In the past 30 years the development of new medications for epilepsy has been slow, and as reported by Epilepsy Research UK, only 0.3% of health-related funding is spent on epilepsy research (which works out at £21 per person suffering with the disorder).120,000 children under 18 in the UK suffer with epilepsy and approx 33,000 of them have a severe treatment resistant form of epilepsy which does not respond to primary treatments, leaving them to suffer up to hundreds of seizures per day and at high risk of sudden, unexpected death because of their disorder.
Approx 11 people will die each week due to uncontrolled epilepsy.
Three years have past since the law was changed to allow cannabis to be prescribed by a specialist clinician. Yet access is still severely restricted within the private sector and continued calls that the evidence base is simply not there to support population wide prescribing on the NHS.
The Medical cannabis sector and in particular in the use of treating childhood epilepsy have some significant challenges yet to overcome.
NIHR and NICE highlighted key areas for research with a call for Randomised Controlled Trials (RCTS) in the standardised approach for childhood epilepsy. This is a major stumbling block. RCTs by design had one purpose in testing single active molecule medications. It’s going to be extremely challenging and expensive for licensed producers to conduct these types of trials in a whole plant cannabis product with various active compounds and dependant on duration of trial, small variance between batches. Thus far only isolated compounds have been able to be tested in this way.
Most childhood epilepsy syndromes are rare. RCT trials are extremely expensive, so there is little to no incentive for producers to conduct such a trial in children, given little to no return on investment. This is especially relevant to the UK domestic industry whilst it’s still very much in its infancy and yet to have a GMP product ready to undergo such a trial.
As stated by Drug Science RCTs are not necessarily the best option ;
One reason for this is the relative lack of randomised controlled trials (RCTs) of medical cannabis treatment. While RCTs have long been seen as the gold standard of research, it is important to understand that results from RCTs do not always translate to real-world therapeutic use. This is particularly true with medical cannabis patients, where many suffer from multiple pathologies which would exclude them from an RCT, thus making it difficult to predict their health outcomes from RCT results alone. This is why real-world studies such as Project Twenty21 are so important.
NHSE review into the barriers to accessing CBPMs confirmed NHS England and NHS Improvement and NIHR in conjunction with the specialist network will work together to determine an appropriate alternative study design that will enable evidence generation for those patients who cannot be enrolled into a standard RCT.
This scope of study should include those children and young adults who are currently in receipt of a CBPM.”
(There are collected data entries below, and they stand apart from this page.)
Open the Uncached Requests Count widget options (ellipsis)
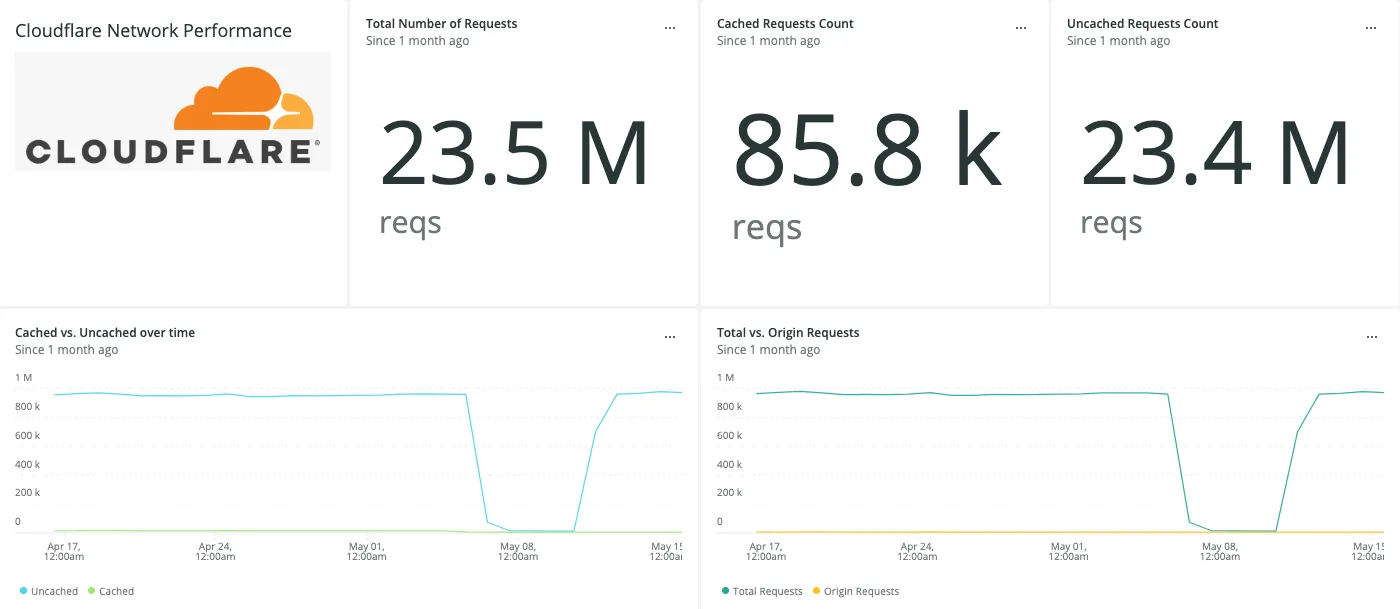1400x609 pixels. 1371,27
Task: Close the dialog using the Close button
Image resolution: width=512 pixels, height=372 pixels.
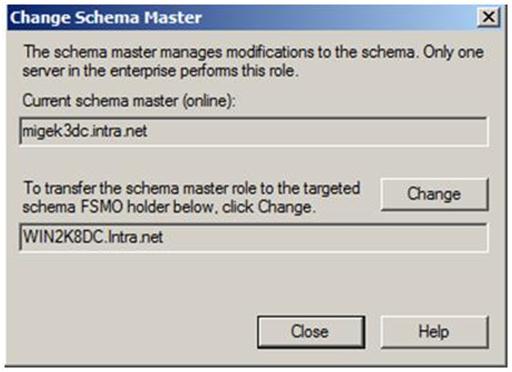Action: click(x=311, y=332)
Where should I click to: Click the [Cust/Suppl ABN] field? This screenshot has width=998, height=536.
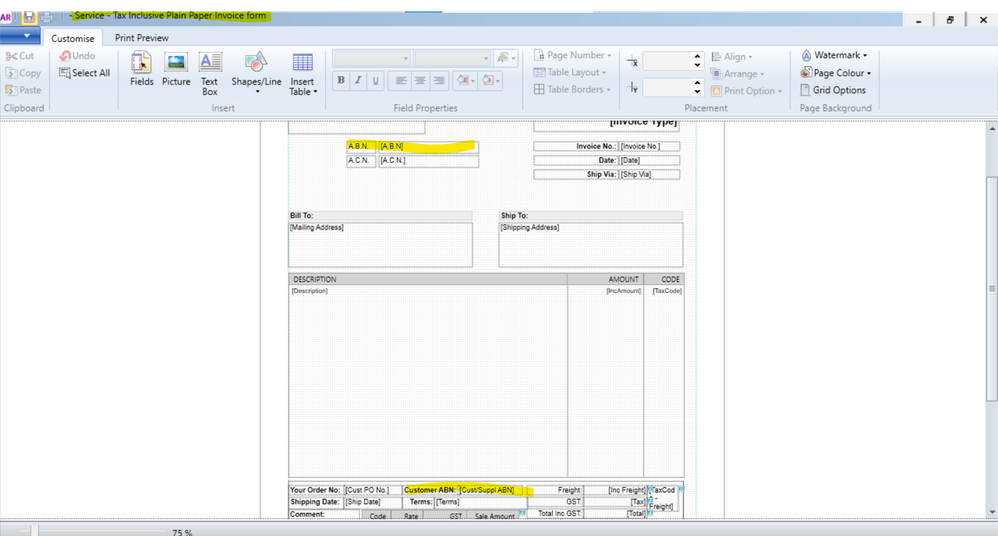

Yet the British Pediatric Neurology Association states that they don’t support observational studies
All parties involved in the trial design agreed that the study methodology would provide evidence of significant scientific value and that an observational study with a small patient cohort would not produce similarly robust results nor add to the current evidence base, and certainly not provide results suitable for routine clinical or commissioning decisions.This is particularly true for THC-containing products where there is very limited published and peer reviewed evidence of efficacy and safety for this indication.
BPNA and NIHR will be conducting RCT’s, the aim is to test whether THC has any added benefit over just CBD in seizure control. We are told that in early 2022 they hope to see the trials begin with two placebo groups. First group will use CBD and the second will be CBD/THC at a 1:20 ratio. This is much needed research, but doesn’t take into account the known pharmacokinetic interactions between cannabinoids, and the entourage effect. Although science still has much to learn and understand, we do know through real world evidence that whole plant cannabis appears to be more effective than isolated counterparts. Assuming THC in isolation brings increased control, would this evidence be enough to satisfy clinicians concerns to allow prescribing of unlicensed whole plant cannabis?
These RCT’s would not answer the other fear over THC and developing brain, that would require long term observational studies.
Jeff Smith MP Labour MP for Withington, south Manchester also highlighted in Parliament
On the issue of Randomised Controlled Trials he said that over 70 medicines have been licensed in such circumstances and that cannabis, with its 100-plus compounds is a ‘unique plant and, as such, ministers need to be flexible and creative in looking at new ways of breaking the log-jam. We need a new concerted attempt with some with new thinking…rather than seeing people paying a fortune to illegal drug dealers or leaving people condemned to a life of pain,
Evidence is crucial in allowing population wide access, but given the only evidence in whole plant cannabis is being gathered through privately funded studies (Medcan Support / Drug Science and Sapphire clinics), of which will remain small due to the UK only having one neurologist prescribing – serious questions need to be asked of Government and the Dept of Health in providing research funding but critically how these challenges can be overcome. As an industry how we can push forward access to these medications which time and time again have proven to help and transform lives.
In the meantime, many thousands of children are left suffering with no option but to seek advice and product from illicit sources with no clinical oversight.